Using the functional ThT assay, significant inhibition of PrP fragment fibrillation was measured in the presence of all nAbs in comparison to IVIg (Fig 2C, and for time course see supporting information S2 Fig). The peptide fibrillation of PrP fragment was prevented by the treatment with nAbs-Aβ with a power of 83% (p = 0.0006), nAbs-PrP with a power of 82% (p = 0.0007) and nAbs-α-Syn with a power of 68% (p = 0.0007). In microglial uptake experiments, the functional effect was confirmed in the presence of nAbs-Aβ, nAbs-PrP and nAbs-α-Syn (Fig 2D). Significance was found between nAbs-Aβ (p = 0.02) and nAbs-PrP (p = 0.03) compared to IVIg. In comparison to no additional treatment nAbs-Aβ were able to enhance microglial uptake by a factor of 1.5 and nAbs-PrP by a factor of 1.7. In all experiments we could demonstrate an effect of all nAbs on aggregated PrP fragment binding as well as on a functional level.

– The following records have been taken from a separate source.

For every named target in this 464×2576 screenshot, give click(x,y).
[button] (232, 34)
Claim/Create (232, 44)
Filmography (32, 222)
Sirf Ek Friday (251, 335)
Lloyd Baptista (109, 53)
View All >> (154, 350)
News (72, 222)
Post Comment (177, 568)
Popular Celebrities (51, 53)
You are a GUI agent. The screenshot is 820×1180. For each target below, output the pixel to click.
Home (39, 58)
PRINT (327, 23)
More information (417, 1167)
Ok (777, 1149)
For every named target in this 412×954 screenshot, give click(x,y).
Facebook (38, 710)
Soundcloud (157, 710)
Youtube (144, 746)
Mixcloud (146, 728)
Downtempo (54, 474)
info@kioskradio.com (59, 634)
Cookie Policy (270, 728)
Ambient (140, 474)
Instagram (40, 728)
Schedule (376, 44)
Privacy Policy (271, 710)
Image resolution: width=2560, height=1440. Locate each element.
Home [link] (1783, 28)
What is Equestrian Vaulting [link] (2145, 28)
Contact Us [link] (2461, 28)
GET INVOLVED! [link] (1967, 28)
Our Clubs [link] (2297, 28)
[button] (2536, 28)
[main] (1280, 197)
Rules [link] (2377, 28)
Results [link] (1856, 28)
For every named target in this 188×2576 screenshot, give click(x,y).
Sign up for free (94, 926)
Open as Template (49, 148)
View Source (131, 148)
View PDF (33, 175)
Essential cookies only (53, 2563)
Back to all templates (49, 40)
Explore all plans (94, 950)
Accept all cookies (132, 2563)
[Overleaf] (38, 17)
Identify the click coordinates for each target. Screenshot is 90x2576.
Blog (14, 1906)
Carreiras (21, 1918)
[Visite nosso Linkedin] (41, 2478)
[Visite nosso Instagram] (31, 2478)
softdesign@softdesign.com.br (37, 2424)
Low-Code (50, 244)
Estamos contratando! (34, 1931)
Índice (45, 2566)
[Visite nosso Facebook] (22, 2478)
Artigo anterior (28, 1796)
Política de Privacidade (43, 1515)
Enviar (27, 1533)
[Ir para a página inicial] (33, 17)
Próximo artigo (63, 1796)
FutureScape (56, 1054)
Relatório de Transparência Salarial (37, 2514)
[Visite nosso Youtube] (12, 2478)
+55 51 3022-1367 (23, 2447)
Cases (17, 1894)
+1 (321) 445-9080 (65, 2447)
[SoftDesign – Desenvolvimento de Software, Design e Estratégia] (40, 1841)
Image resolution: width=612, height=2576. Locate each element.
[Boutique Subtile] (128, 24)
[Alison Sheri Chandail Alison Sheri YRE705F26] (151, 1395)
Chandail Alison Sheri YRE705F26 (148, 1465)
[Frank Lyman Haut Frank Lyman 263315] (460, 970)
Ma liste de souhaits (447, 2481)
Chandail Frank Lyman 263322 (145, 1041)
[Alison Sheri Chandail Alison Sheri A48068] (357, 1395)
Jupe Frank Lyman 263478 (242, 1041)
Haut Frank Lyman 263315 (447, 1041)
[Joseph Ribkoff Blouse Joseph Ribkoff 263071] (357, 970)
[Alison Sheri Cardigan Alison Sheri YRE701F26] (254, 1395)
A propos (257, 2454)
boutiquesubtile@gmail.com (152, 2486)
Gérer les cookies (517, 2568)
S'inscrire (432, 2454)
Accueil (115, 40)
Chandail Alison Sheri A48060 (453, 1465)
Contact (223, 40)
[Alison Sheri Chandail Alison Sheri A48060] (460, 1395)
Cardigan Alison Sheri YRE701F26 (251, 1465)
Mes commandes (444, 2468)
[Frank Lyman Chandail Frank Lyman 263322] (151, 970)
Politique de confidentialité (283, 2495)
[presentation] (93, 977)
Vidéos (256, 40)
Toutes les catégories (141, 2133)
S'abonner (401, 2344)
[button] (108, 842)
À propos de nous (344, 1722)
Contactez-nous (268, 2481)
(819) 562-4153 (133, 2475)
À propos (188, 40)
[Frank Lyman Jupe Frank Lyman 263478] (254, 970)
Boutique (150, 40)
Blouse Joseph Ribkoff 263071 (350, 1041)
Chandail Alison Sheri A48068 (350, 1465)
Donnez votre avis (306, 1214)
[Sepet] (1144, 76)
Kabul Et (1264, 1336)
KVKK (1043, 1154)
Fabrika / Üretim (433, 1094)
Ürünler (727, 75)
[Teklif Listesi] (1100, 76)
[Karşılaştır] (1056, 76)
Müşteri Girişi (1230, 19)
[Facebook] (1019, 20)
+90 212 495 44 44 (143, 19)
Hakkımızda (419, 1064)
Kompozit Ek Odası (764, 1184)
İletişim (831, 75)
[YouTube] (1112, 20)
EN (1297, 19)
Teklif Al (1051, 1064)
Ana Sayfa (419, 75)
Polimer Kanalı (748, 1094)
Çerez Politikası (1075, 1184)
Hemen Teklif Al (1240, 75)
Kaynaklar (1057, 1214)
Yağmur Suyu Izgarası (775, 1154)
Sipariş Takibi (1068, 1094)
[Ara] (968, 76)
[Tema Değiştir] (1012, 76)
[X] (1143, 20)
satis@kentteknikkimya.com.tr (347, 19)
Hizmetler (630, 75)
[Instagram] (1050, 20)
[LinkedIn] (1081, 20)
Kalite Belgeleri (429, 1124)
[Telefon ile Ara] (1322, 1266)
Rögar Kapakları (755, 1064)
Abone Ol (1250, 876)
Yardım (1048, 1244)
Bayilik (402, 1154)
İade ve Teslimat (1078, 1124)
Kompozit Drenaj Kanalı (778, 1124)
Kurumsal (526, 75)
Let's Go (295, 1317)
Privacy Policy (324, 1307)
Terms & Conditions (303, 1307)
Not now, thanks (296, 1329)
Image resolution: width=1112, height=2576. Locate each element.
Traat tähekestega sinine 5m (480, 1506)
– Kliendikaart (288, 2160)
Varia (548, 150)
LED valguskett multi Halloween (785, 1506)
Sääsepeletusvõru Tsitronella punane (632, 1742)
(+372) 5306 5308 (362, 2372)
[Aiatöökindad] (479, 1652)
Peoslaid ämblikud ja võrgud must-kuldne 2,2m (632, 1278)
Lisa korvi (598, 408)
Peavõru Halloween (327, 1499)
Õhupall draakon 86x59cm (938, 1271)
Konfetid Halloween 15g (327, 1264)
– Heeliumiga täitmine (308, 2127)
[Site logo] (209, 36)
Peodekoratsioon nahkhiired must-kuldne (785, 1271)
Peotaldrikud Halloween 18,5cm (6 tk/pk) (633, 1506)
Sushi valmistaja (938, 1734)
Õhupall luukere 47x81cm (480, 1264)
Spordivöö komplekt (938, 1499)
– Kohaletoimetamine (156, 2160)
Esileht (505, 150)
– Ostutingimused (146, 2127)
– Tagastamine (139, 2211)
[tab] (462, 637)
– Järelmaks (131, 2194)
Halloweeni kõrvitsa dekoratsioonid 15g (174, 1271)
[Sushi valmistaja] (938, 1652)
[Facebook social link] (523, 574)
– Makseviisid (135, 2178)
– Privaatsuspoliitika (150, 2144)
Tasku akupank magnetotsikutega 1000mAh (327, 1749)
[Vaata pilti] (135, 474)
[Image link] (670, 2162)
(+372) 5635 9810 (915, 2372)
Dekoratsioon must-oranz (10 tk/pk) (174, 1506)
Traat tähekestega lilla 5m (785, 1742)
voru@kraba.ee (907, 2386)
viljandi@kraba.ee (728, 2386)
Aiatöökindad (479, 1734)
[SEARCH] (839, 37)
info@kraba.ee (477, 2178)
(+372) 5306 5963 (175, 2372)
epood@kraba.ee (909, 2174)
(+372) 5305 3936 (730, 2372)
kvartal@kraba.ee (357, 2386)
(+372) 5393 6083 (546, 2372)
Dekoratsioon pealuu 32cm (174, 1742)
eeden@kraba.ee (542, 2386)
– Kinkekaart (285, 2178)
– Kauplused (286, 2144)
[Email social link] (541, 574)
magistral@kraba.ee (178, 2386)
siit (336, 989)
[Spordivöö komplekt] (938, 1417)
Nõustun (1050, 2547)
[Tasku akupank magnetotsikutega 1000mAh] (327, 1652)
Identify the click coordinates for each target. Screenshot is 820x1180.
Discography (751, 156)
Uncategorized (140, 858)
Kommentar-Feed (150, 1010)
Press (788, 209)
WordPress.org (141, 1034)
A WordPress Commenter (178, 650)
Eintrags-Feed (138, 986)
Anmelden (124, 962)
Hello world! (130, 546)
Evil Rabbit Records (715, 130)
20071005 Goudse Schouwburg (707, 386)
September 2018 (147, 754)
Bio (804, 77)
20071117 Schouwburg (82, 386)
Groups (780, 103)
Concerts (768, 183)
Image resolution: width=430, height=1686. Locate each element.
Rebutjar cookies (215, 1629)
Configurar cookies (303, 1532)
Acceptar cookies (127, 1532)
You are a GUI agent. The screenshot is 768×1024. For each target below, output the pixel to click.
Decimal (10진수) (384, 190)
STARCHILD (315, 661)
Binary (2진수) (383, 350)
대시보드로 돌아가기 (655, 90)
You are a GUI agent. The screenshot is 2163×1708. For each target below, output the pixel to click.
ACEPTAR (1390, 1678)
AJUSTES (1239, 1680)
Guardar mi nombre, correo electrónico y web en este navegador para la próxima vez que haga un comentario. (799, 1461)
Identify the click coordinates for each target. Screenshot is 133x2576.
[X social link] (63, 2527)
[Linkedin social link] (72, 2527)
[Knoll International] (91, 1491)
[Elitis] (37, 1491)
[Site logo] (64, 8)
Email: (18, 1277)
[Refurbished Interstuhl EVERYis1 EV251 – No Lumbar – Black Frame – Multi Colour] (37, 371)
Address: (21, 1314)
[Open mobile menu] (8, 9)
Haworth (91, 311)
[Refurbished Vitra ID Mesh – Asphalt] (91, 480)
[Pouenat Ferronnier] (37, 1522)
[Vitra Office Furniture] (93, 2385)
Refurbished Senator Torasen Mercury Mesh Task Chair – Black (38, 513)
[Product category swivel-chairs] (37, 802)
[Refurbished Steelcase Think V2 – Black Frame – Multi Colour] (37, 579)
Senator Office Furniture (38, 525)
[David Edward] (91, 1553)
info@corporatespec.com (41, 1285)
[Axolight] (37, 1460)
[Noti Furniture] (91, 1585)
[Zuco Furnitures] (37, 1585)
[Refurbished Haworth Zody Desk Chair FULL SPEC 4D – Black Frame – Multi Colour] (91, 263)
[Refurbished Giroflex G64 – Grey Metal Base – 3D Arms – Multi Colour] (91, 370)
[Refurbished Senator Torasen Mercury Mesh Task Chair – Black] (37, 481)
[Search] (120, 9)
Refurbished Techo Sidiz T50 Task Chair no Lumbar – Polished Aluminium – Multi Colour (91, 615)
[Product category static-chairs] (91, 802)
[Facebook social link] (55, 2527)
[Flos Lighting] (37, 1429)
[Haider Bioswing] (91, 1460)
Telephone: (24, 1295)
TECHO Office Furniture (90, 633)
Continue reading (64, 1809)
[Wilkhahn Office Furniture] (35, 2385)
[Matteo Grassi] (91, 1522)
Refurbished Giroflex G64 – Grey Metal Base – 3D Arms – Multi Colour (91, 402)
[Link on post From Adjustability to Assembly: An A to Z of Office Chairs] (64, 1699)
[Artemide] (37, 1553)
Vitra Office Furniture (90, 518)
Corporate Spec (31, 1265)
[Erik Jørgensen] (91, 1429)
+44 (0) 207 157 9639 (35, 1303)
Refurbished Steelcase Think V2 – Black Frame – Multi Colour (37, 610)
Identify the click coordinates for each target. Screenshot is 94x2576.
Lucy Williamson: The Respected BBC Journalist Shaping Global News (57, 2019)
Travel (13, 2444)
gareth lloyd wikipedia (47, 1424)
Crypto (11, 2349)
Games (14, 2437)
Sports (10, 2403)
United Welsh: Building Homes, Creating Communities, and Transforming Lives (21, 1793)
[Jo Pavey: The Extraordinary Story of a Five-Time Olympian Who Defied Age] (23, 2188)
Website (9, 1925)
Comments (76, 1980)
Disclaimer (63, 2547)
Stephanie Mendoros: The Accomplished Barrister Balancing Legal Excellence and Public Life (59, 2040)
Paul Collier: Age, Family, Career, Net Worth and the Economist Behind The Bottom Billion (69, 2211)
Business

Differential binding and function of α-Synuclein following exposure to nAbs-Aβ, nAbs-PrP and nAbs-α-Syn

In our experimental setting, only nAbs-α-Syn interacted with α-Syn in Dot Blot assays (Fig 3A) and ELISA experiments (nAbs-α-Syn: p = 2.97*10−11)(Fig 3B). Neither nAbs-Aβ (p = 0.56) nor nAbs-PrP (p = 0.47) showed any binding towards α-Syn. Further, the control staining of the secondary antibody alone did not show an unspecific binding. This unique binding to α-Syn by nAbs-α-Syn was confirmed by SPR analysis (Table 1B). nAbs-Aβ and nAbs-PrP did not display any interaction with the α-Syn protein. The corresponding sensorgram illustrated the interaction (Fig 3C). The nAbs-α-Syn interaction curve displays a minimal decreasing dissociation signal, indicating a stable complex between the binding partners.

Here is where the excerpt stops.